FPI / March 1, 2021
It has been eight months since the Chinese Communist Party (CCP) imposed a national security law aimed at crushing the pro-democracy movement in Hong Kong. In that time, the former freewheeling British colony "has all but been brought to heel" by the brutal crackdown, a report said.
"Moving with a scope and speed few here anticipated, authorities have used the law to stamp out street protests, ban activists from lobbying foreign governments, gut the city’s legislature and arrest most of the opposition," Wenxin Fan wrote in a Feb. 25 analysis for the Wall Street Journal.
The CCP's national security law categorizes four crimes — secession, subversion, terrorism and colluding with foreign forces. The crimes are punishable by up to life imprisonment.
The law also requires Hong Kong authorities to supervise and regulate schools, social organizations, media and the Internet. It allows suspects to be sent to the mainland for trial, and enables mainland state security agencies to operate from offices in Hong Kong.
When the law went into effect, many Hong Kong dissidents fled overseas, while others went underground, the report noted. More are in jail or await trial.
"A national security hotline, set up in November for people to leave anonymous tips about potential violators of the law, has received 40,000 reports, expanding mainland China-style surveillance on the ground," the report noted.

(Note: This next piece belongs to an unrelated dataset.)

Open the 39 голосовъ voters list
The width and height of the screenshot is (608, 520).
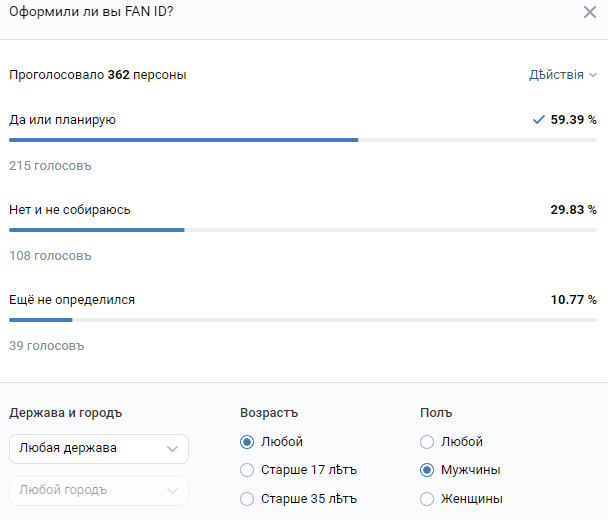pyautogui.click(x=47, y=346)
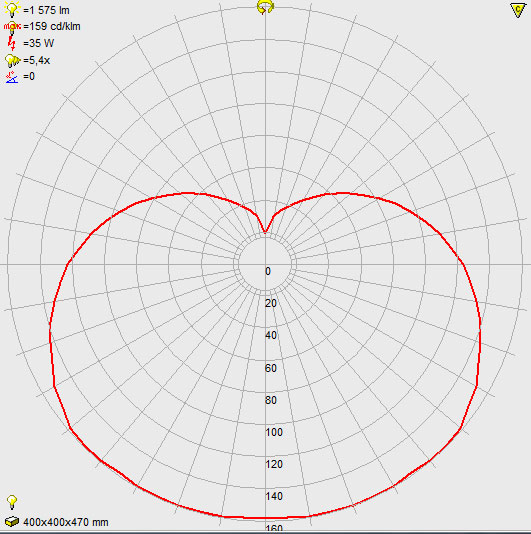Select the =159 cd/klm intensity value

click(52, 27)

But the regime of supreme leader Xi Jinping is just getting started. The CCP has "outlined more institutional changes to ensure complete control over the city’s governance and eject opponents," the report said.
China’s leaders are planning to revamp election rules that select Hong Kong’s top officials as well as grass-roots legislators. The proposals are expected to be formalized at the CCP's annual legislation meeting in early March.
Hong Kong can be governed only by “patriots” who aren’t opposed to the Communist Party’s leadership, Xia Baolong, the chief of Beijing’s office on Hong Kong affairs, said in a policy speech this week in Beijing. “Those who violate Hong Kong’s national security law aren’t patriots.”
The CCP also intends to use the security law’s broad provisions to "tame critical media, revamp education and tighten Internet controls," the report noted. "Pressure is mounting to change Hong Kong’s vaunted judicial system — for instance, Chinese officials are annoyed that judges often let activists go free on bail after they’re charged — even though any erosion of international legal standards may alarm foreign businesses in the city."
Luo Huining, the director of the Chinese government’s main representative office in Hong Kong, said in December: “The law is starting to demonstrate its power. Its many rules still need to be converted to a code of conduct for the citizens in Hong Kong.”
Political satirist Sam Ng, whose show was taken off air by a government broadcaster last year, told his 250,000 YouTube followers in January: “Everything that’s happening in Hong Kong today was unimaginable a year ago.”